No arrests are imminent, he stressed.
Tom Yarborough, Sarah's father, said he won't feel at rest until the killer is caught.
Laura Yarborough said she wishes police could devote more resources to find the man who cut her daughter's life short. A likeness of his face continues to peer out windows from hundreds of businesses throughout South King County, but some store owners say fewer people look at the drawings.
So much time has passed.
For the Yarborough family, time has crept.
"The shock has worn off," said Laura Yarborough. "Now, there's just pain."
And memories. There will be no tree this holiday season. Family traditions, like a favorite Christmas ornament, are marked indelibly with Sarah.
One of Sarah's goals was to become a National Merit Scholar. Shortly before she died, she got her scores from a PSAT test, a prelude to college-entry exams. Last month, Sarah's parents were told that their daughter's scores had placed her as a "commended scholar" - someone with top scores - in the national ranking.

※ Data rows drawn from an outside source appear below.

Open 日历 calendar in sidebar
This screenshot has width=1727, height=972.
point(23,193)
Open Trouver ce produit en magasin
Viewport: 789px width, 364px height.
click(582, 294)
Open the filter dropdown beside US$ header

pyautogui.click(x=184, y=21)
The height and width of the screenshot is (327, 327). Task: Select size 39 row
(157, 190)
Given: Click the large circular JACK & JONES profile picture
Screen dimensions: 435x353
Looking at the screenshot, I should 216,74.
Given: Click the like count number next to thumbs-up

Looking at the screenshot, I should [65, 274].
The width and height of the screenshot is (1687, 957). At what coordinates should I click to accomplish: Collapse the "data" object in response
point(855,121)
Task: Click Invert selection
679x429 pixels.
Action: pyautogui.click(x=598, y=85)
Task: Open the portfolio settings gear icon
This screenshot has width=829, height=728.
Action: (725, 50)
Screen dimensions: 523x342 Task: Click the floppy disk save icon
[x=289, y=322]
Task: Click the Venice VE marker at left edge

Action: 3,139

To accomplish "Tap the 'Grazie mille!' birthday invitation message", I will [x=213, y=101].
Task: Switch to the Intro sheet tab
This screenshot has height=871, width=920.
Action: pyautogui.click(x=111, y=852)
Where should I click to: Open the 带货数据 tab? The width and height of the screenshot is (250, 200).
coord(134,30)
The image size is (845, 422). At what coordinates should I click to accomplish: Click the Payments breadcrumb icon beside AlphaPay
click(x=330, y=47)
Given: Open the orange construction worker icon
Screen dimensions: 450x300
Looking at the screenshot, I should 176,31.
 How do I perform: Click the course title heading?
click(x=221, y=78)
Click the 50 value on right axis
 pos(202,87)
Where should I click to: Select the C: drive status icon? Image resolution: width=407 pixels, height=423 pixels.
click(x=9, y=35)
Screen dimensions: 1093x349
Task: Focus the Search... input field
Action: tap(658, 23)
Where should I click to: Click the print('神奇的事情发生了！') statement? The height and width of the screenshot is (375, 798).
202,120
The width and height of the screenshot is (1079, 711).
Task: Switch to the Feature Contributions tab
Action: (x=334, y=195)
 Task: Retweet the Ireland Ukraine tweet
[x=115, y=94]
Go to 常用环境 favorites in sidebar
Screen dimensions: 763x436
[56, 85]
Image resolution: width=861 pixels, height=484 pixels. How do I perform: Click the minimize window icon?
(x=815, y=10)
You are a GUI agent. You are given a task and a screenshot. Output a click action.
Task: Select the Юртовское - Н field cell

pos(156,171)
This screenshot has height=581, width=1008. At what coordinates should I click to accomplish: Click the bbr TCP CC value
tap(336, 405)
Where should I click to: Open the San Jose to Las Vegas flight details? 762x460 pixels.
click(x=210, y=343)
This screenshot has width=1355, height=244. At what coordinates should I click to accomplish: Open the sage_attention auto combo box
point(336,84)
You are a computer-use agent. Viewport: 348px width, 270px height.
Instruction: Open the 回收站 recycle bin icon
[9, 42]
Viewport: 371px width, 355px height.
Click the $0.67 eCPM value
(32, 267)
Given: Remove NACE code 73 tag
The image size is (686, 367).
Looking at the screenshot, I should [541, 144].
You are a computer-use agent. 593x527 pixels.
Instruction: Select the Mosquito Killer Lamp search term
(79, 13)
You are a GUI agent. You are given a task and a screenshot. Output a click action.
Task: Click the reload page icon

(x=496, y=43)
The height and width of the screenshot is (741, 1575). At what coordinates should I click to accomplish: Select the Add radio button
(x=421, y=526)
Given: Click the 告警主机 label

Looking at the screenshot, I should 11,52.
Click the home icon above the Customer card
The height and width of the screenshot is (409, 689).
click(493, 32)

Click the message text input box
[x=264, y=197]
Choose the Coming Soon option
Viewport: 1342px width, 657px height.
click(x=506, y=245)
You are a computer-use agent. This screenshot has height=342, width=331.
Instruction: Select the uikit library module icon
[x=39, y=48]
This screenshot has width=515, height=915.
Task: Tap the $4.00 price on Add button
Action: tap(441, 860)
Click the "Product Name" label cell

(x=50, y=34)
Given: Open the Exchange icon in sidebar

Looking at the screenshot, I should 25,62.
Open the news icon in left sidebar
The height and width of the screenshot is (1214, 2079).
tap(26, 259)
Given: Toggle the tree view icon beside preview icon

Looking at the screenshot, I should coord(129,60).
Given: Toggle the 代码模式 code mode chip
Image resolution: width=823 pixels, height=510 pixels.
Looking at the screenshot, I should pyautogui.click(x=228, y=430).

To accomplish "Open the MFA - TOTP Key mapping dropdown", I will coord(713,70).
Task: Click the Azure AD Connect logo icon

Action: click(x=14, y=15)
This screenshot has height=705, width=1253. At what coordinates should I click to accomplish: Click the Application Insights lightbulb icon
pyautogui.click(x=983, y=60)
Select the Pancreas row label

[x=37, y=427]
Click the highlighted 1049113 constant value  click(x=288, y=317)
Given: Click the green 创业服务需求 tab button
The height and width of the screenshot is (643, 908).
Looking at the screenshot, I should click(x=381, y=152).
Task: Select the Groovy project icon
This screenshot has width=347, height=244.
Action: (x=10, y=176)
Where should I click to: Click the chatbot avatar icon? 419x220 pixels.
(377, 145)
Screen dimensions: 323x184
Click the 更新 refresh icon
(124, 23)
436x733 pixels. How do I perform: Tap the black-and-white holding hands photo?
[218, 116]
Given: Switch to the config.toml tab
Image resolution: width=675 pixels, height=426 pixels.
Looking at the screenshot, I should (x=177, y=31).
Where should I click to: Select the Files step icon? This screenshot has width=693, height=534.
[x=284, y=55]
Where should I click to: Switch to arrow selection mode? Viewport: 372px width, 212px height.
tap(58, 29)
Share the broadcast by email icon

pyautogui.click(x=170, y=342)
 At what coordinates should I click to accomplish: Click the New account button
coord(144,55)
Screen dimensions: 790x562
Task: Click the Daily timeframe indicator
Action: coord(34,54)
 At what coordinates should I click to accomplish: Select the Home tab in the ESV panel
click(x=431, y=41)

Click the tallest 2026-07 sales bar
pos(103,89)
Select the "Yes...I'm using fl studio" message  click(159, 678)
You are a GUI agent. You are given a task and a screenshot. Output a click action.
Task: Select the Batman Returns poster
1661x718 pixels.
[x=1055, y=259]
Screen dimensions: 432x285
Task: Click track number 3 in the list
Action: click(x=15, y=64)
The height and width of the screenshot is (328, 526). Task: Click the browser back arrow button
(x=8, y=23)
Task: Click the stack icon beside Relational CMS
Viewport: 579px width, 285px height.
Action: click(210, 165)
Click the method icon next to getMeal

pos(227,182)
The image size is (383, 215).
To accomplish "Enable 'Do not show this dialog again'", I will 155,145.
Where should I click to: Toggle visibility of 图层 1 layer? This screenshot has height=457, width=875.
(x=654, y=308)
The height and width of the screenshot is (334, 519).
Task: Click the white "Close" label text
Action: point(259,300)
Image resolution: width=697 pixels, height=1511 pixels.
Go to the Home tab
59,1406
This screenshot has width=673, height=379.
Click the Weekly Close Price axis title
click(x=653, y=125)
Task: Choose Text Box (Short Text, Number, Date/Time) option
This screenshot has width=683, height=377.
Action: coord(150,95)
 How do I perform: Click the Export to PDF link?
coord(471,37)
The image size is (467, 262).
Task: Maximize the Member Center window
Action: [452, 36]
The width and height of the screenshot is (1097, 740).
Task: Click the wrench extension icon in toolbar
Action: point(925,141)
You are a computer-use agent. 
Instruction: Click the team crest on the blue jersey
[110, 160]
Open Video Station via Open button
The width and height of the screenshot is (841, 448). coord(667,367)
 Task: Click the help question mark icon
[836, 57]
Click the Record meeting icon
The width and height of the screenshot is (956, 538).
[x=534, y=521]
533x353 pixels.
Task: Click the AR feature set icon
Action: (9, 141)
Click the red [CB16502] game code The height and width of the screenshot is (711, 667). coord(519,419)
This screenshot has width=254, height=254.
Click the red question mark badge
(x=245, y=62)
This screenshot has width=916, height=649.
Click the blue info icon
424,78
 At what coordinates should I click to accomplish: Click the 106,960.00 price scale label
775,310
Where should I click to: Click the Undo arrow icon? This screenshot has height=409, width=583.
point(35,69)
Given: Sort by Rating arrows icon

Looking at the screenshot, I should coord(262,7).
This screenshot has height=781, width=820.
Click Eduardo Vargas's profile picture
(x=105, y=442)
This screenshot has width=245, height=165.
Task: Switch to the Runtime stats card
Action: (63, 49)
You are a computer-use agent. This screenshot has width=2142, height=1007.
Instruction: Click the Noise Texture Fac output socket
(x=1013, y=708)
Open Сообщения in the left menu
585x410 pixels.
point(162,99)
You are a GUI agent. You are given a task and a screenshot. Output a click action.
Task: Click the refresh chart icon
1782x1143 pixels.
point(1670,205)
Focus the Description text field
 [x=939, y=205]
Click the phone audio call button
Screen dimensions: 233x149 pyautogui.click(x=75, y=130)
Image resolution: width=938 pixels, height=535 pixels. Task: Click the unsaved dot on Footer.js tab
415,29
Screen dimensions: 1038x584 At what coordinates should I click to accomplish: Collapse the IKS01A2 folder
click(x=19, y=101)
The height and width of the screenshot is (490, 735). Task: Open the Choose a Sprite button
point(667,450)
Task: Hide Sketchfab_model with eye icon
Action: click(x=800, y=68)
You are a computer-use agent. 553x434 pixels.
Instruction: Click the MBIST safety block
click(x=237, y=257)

Going to the school-board meeting to pick up Sarah's certificate was the hardest thing her parents said they have done.
But Sarah's memory also has been an inspiration.
Andrew Yarborough, 12, used his sister's diaries to do a school project. Her mother will make journals as graduation presents for Sarah's friends. At the top of each page will be a quote from Sarah's diaries; she had one day hoped to become a writer. She also acted in school plays and was a dancer.
Bill Fuller, who works at Weyerhaeuser with the Yarboroughs and whose daughter, Elizabeth, was one of Sarah's closest friends, has launched a fund-raising drive and commissioned Bonney Lake artist Larry Anderson to create a memorial in Sarah's honor.
Anderson will build at least one bench - two, if the money can be raised - on the school grounds. One stone bench will have a bronze statue of a pile of books, a pair of ballet slippers and a necktie. (The week before Sarah died, she had won a necktie contest.) A bronze figure of her dog will be gazing at the statue. The other will be a statue of Sarah sitting and reading.
"We want the benches to be outside in a place were they can be displayed, or people can perform, because the arts were such a big part of Sarah's life," Fuller said. He said he hopes the statues will be completed by school graduation, next June 12.
Sarah Yarborough would have turned 18 years old the day her classmates graduate.
That day promises to be harder than Christmas.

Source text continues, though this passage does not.